- The Washington Times - Wednesday, October 4, 2000


Just when Uncle Sam got a grip on millions of pages of top-secret material declassifying 720 million pages in the last four years along comes otherwise invisible e-mail.
The Information Security Oversight Office, which under the guidance of the White House National Security Council oversees the government's security-classification program, has just released its latest report to President Clinton.
In his transmittal letter, ISOO Director Steven Garfinkel says the executive branch once again recorded significant achievements in the security-classification program, implemented four years ago by executive order.
"Although legislation enacted in 1999 caused a decrease in declassification activity within the executive branch, the program continued to add significantly to the unprecedented number of pages declassified," Mr.
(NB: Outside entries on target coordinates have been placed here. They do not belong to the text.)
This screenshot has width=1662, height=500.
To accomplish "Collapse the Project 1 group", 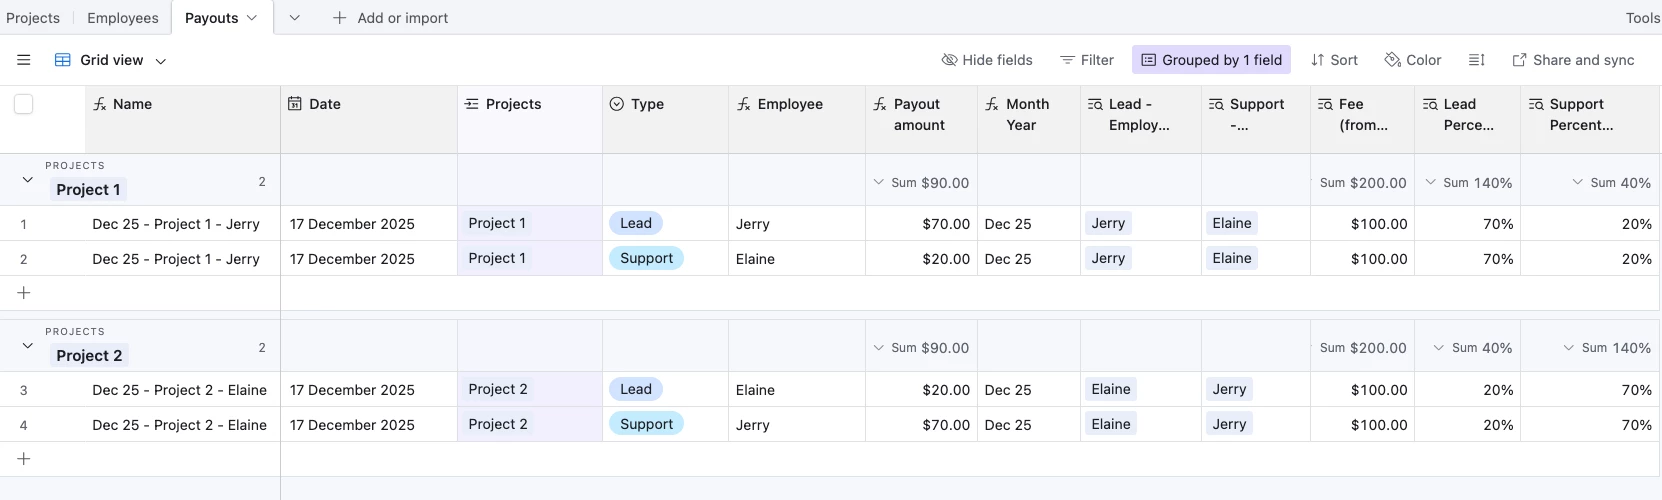I will point(28,180).
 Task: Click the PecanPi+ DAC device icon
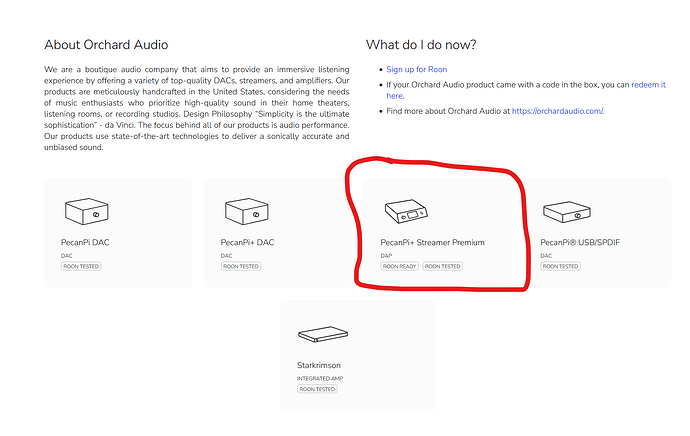point(243,211)
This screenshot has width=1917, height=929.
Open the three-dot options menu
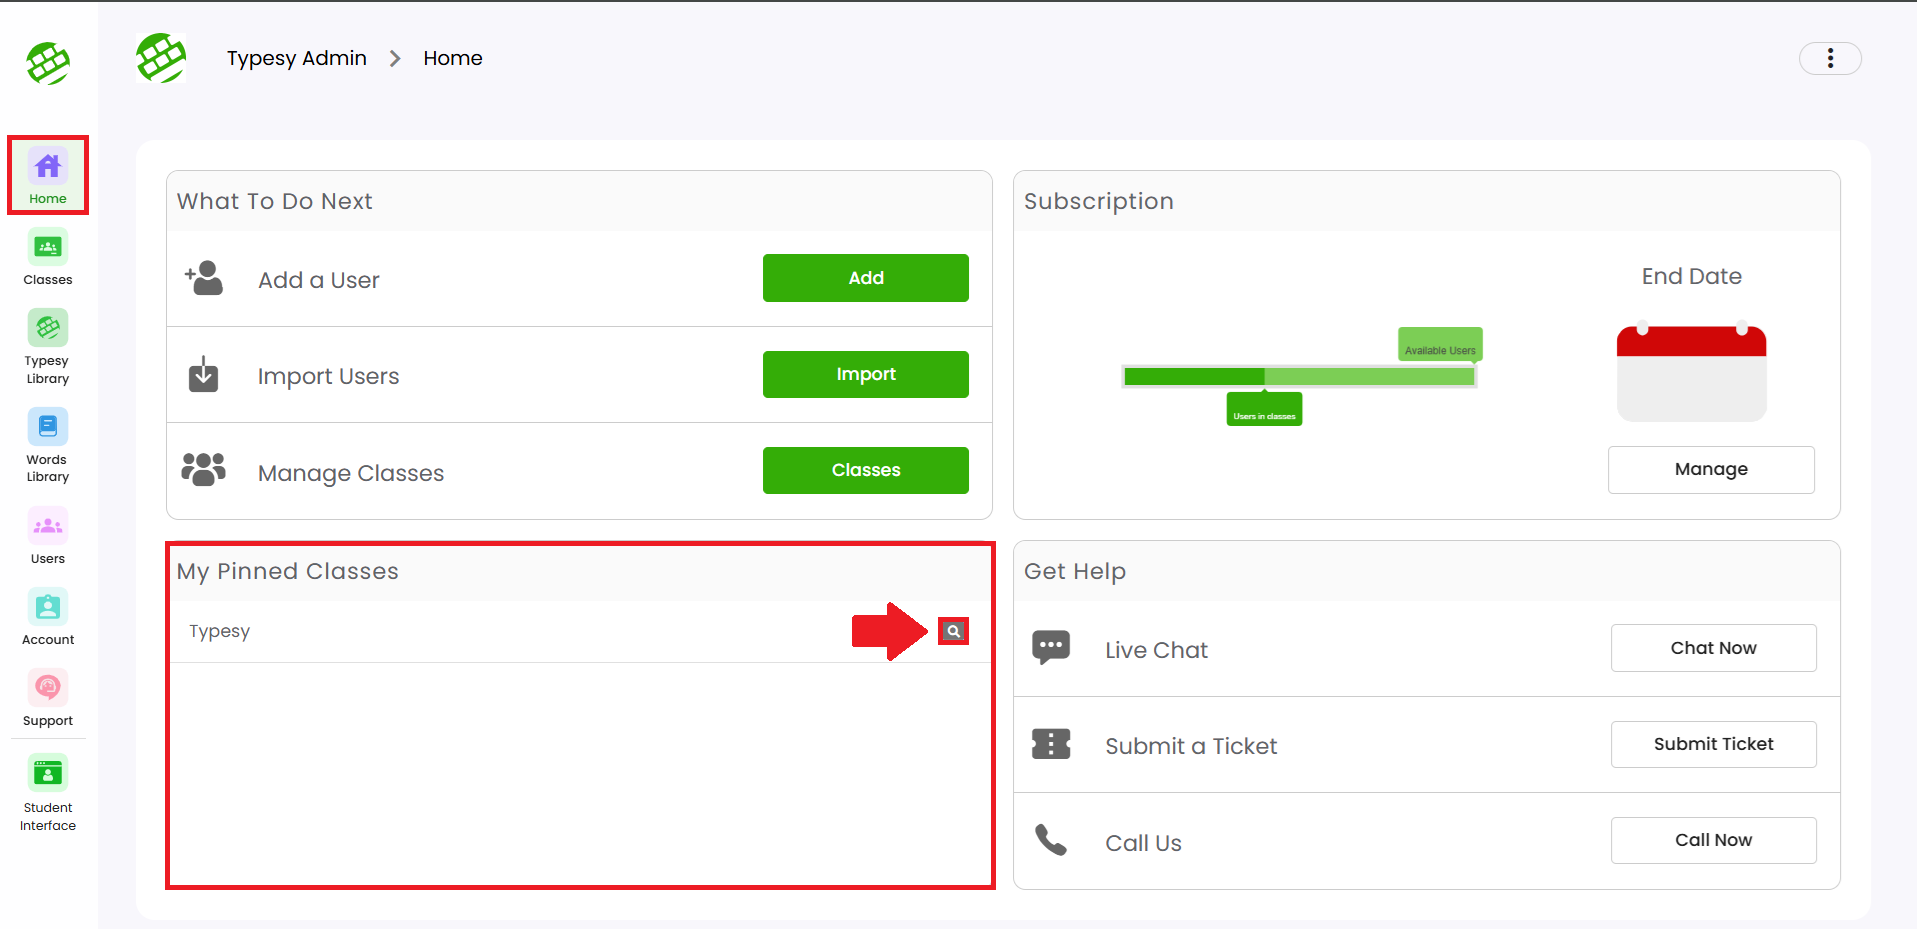1829,59
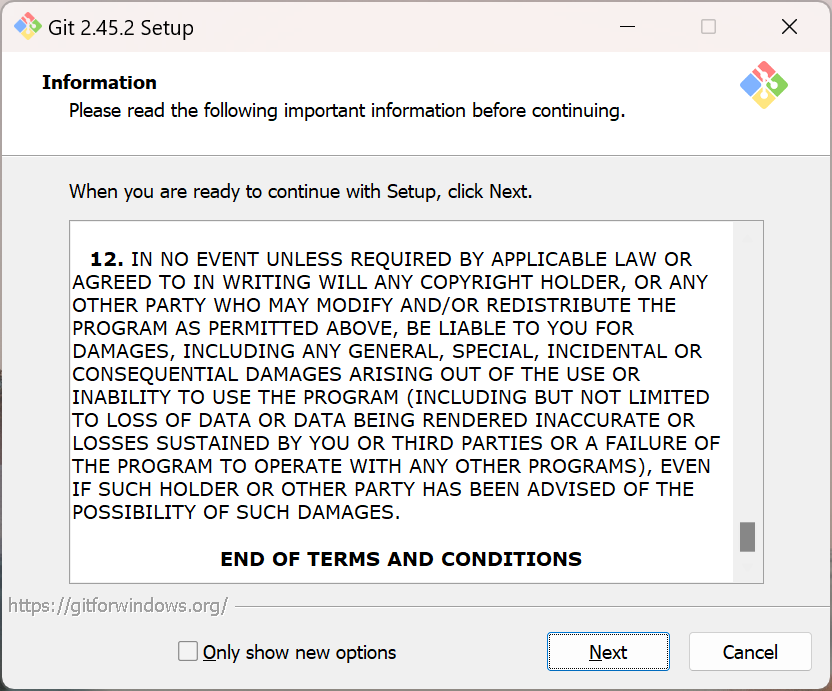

Garfinkel writes.
Government agencies last year alone declassified almost 127 million pages of records. Combined with figures reported for the previous three years, the declassification total comes to almost 720 million pages since the order's implementation.
Still, the ISOO is "concerned about the continuing increase in classification activity," Mr. Garfinkel tells the president, which "appears to be a function of the reporting of electronic transmissions like e-mail."

Rule the universe

The Extraterrestrial Phenomena Political Action Committee (X-PPAC) says although Vice President Al Gore and Texas Gov. George W. Bush have declined its invitations to appear at the first-ever UFO/Disclosure presidential town-hall meeting on Friday the 13th of October at the Santa Clara (Calif.) Convention Center, negotiation with the Pat Buchanan Reform Party campaign continues.

Safe bet

Discussing presidential politics and our national debt with James Carter, senior economist with the Joint Economic Committee, and Tevi Troy, policy director for Sen. John Ashcroft, Missouri Republican, it was noted that Vice President Al Gore boasts he's "set an ambitious goal: to repay the entire federal debt by 2012."
"That sounds impressive," Mr. Carter points out, "until you realize that, under current law, the Congressional Budget Office estimates the federal debt will be fully repaid by 2009 three years earlier than Gore proposes."

Novak to college

Ernest W. Lefever, senior fellow at the Ethics and Public Policy Center, says fellow Washington denizen and American Enterprise Institute political philosopher Michael Novak has become the first Ernest W. Lefever Visiting Fellow in Ethics and Culture at Mr. Lefever's alma mater, Elizabethtown College, in Elizabethtown, Pa.

Babes and girls

Two Texas groupies in particular tuned in to watch Texas Gov. George W. Bush go head-to-head with Vice President Al Gore in last night's opening presidential debate.
Karen Henry and Page Windham are founders of the "Babes for Bush" movement, which has been busy distributing "Babes for Bush" buttons to women all over the country. The women also are behind the popular Web site, www.conservativebabes.com.
"Babes take care of themselves," says Mrs. Henry, who heads a public relations firm in Houston. "We are active in the community, interested in the issues. We're not just robots. We're mothers, married with kids, the prototype of the American suburban housewife."
E.D. Donahey, host of "Fox & Friends" on the Fox News Channel, says she's anxious to wear her "Babes for Bush" button on TV, but for balance "can't unless I've got a 'Girls for Gore' button to counter it. Heard of any?"

Criticizing Christie

Good grief. Can't a guy interview an attractive gal every once in a while and not get dragged to the woodshed?
"You probably thought she was cute," Linda Mathis complains of our interview this week with supermodel Christie Brinkley, a staunch supporter of Vice President Al Gore and delegate to this year's Democratic National Convention.
Speaking of cute, R. Grimm of Houston, Texas, writes: "Doesn't it seem rather odd that [Ms. Brinkley] would find fault with women being for George W. because he is 'cute'? Why does she think anyone would be interested in her opinion? Because of her intellectual attributes?"
And to close our brief but controversial chapter with Christie, Mrs. Peter C. Appelbaump, a children's opera chorus administrator in Harrisburg, Pa., concedes: "I'm nobody special, but … since when does an idiot like Christie Brinkley speak for me, or any other mom who 'are so busy adjusting to their hectic lives, getting their kids to school, being a good wife, a good mother.'
"Are we all so stupid that we are 'only seeing the periphery of this race now, looking at personalities instead of the issues?' I can assure you that I have taken a look at the issues, and the men who espouse them."